*Task requirements*.
Copy out all of the material below line for line, leaving every character as it is.

*Records shown*.

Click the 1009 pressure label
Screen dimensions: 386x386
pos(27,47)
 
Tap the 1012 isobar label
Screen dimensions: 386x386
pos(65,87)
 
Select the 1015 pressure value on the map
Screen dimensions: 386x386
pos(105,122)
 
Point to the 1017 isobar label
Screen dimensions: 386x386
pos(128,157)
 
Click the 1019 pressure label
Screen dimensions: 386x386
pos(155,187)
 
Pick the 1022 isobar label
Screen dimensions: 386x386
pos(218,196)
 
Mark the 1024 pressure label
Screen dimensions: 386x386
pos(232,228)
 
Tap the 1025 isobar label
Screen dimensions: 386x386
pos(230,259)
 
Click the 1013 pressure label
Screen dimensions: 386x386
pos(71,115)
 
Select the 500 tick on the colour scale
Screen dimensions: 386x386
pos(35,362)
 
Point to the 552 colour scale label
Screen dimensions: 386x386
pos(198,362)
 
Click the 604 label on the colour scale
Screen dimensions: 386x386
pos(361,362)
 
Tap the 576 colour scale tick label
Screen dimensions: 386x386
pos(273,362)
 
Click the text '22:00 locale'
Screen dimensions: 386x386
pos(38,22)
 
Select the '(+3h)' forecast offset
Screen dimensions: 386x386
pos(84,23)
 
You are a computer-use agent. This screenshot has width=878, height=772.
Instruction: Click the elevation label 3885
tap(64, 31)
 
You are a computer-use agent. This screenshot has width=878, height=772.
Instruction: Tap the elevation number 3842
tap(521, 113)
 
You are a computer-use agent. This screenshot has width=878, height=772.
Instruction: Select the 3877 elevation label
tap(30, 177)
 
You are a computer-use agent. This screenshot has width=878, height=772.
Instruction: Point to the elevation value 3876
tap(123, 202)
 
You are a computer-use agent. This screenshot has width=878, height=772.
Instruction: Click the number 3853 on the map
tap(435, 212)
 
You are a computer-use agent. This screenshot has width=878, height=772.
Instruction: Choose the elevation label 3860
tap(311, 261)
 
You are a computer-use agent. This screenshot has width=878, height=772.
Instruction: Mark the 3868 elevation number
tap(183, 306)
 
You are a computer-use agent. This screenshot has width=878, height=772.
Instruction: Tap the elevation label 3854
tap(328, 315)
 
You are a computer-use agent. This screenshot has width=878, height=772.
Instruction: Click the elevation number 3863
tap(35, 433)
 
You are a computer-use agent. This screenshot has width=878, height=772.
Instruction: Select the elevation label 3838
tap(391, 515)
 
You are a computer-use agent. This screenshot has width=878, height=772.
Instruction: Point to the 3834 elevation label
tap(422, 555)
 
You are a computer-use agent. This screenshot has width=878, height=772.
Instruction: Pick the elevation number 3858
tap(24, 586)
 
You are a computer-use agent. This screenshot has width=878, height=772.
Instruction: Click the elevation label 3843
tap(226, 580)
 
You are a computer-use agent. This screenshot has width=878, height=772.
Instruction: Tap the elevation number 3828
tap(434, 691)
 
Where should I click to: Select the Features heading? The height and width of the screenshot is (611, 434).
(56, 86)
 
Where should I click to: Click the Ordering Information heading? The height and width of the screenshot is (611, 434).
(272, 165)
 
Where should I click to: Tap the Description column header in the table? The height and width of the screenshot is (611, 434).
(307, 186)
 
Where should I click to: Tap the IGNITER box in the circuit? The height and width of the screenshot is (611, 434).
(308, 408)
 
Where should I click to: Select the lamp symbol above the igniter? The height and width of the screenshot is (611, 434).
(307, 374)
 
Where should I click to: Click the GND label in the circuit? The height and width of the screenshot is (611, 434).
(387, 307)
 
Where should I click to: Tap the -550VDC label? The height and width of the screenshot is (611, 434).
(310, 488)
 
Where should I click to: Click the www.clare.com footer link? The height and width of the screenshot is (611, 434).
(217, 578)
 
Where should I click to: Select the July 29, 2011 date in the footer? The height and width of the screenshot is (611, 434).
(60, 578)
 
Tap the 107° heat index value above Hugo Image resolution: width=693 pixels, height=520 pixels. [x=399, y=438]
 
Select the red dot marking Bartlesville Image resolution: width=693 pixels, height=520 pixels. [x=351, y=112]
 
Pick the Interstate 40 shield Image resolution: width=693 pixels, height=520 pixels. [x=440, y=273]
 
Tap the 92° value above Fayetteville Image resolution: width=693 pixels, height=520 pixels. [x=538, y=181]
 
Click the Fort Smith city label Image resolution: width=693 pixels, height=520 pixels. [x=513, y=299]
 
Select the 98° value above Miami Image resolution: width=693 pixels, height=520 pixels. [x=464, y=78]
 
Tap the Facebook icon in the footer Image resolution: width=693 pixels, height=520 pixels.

*Expected output*.
Click the 1009 pressure label
Screen dimensions: 386x386
pos(27,47)
 
Tap the 1012 isobar label
Screen dimensions: 386x386
pos(65,87)
 
Select the 1015 pressure value on the map
Screen dimensions: 386x386
pos(105,122)
 
Point to the 1017 isobar label
Screen dimensions: 386x386
pos(128,157)
 
Click the 1019 pressure label
Screen dimensions: 386x386
pos(155,187)
 
Pick the 1022 isobar label
Screen dimensions: 386x386
pos(218,196)
 
Mark the 1024 pressure label
Screen dimensions: 386x386
pos(232,228)
 
Tap the 1025 isobar label
Screen dimensions: 386x386
pos(230,259)
 
Click the 1013 pressure label
Screen dimensions: 386x386
pos(71,115)
 
Select the 500 tick on the colour scale
Screen dimensions: 386x386
pos(35,362)
 
Point to the 552 colour scale label
Screen dimensions: 386x386
pos(198,362)
 
Click the 604 label on the colour scale
Screen dimensions: 386x386
pos(361,362)
 
Tap the 576 colour scale tick label
Screen dimensions: 386x386
pos(273,362)
 
Click the text '22:00 locale'
Screen dimensions: 386x386
pos(38,22)
 
Select the '(+3h)' forecast offset
Screen dimensions: 386x386
pos(84,23)
 
You are a computer-use agent. This screenshot has width=878, height=772.
Instruction: Click the elevation label 3885
tap(64, 31)
 
You are a computer-use agent. This screenshot has width=878, height=772.
Instruction: Tap the elevation number 3842
tap(521, 113)
 
You are a computer-use agent. This screenshot has width=878, height=772.
Instruction: Select the 3877 elevation label
tap(30, 177)
 
You are a computer-use agent. This screenshot has width=878, height=772.
Instruction: Point to the elevation value 3876
tap(123, 202)
 
You are a computer-use agent. This screenshot has width=878, height=772.
Instruction: Click the number 3853 on the map
tap(435, 212)
 
You are a computer-use agent. This screenshot has width=878, height=772.
Instruction: Choose the elevation label 3860
tap(311, 261)
 
You are a computer-use agent. This screenshot has width=878, height=772.
Instruction: Mark the 3868 elevation number
tap(183, 306)
 
You are a computer-use agent. This screenshot has width=878, height=772.
Instruction: Tap the elevation label 3854
tap(328, 315)
 
You are a computer-use agent. This screenshot has width=878, height=772.
Instruction: Click the elevation number 3863
tap(35, 433)
 
You are a computer-use agent. This screenshot has width=878, height=772.
Instruction: Select the elevation label 3838
tap(391, 515)
 
You are a computer-use agent. This screenshot has width=878, height=772.
Instruction: Point to the 3834 elevation label
tap(422, 555)
 
You are a computer-use agent. This screenshot has width=878, height=772.
Instruction: Pick the elevation number 3858
tap(24, 586)
 
You are a computer-use agent. This screenshot has width=878, height=772.
Instruction: Click the elevation label 3843
tap(226, 580)
 
You are a computer-use agent. This screenshot has width=878, height=772.
Instruction: Tap the elevation number 3828
tap(434, 691)
 
Where should I click to: Select the Features heading? The height and width of the screenshot is (611, 434).
(56, 86)
 
Where should I click to: Click the Ordering Information heading? The height and width of the screenshot is (611, 434).
(272, 165)
 
Where should I click to: Tap the Description column header in the table? The height and width of the screenshot is (611, 434).
(307, 186)
 
Where should I click to: Tap the IGNITER box in the circuit? The height and width of the screenshot is (611, 434).
(308, 408)
 
Where should I click to: Select the lamp symbol above the igniter? The height and width of the screenshot is (611, 434).
(307, 374)
 
Where should I click to: Click the GND label in the circuit? The height and width of the screenshot is (611, 434).
(387, 307)
 
Where should I click to: Tap the -550VDC label? The height and width of the screenshot is (611, 434).
(310, 488)
 
Where should I click to: Click the www.clare.com footer link? The height and width of the screenshot is (611, 434).
(217, 578)
 
Where should I click to: Select the July 29, 2011 date in the footer? The height and width of the screenshot is (611, 434).
(60, 578)
 
Tap the 107° heat index value above Hugo Image resolution: width=693 pixels, height=520 pixels. [x=399, y=438]
 
Select the red dot marking Bartlesville Image resolution: width=693 pixels, height=520 pixels. [x=351, y=112]
 
Pick the Interstate 40 shield Image resolution: width=693 pixels, height=520 pixels. [x=440, y=273]
 
Tap the 92° value above Fayetteville Image resolution: width=693 pixels, height=520 pixels. [x=538, y=181]
 
Click the Fort Smith city label Image resolution: width=693 pixels, height=520 pixels. [x=513, y=299]
 
Select the 98° value above Miami Image resolution: width=693 pixels, height=520 pixels. [x=464, y=78]
 
Tap the Facebook icon in the footer Image resolution: width=693 pixels, height=520 pixels.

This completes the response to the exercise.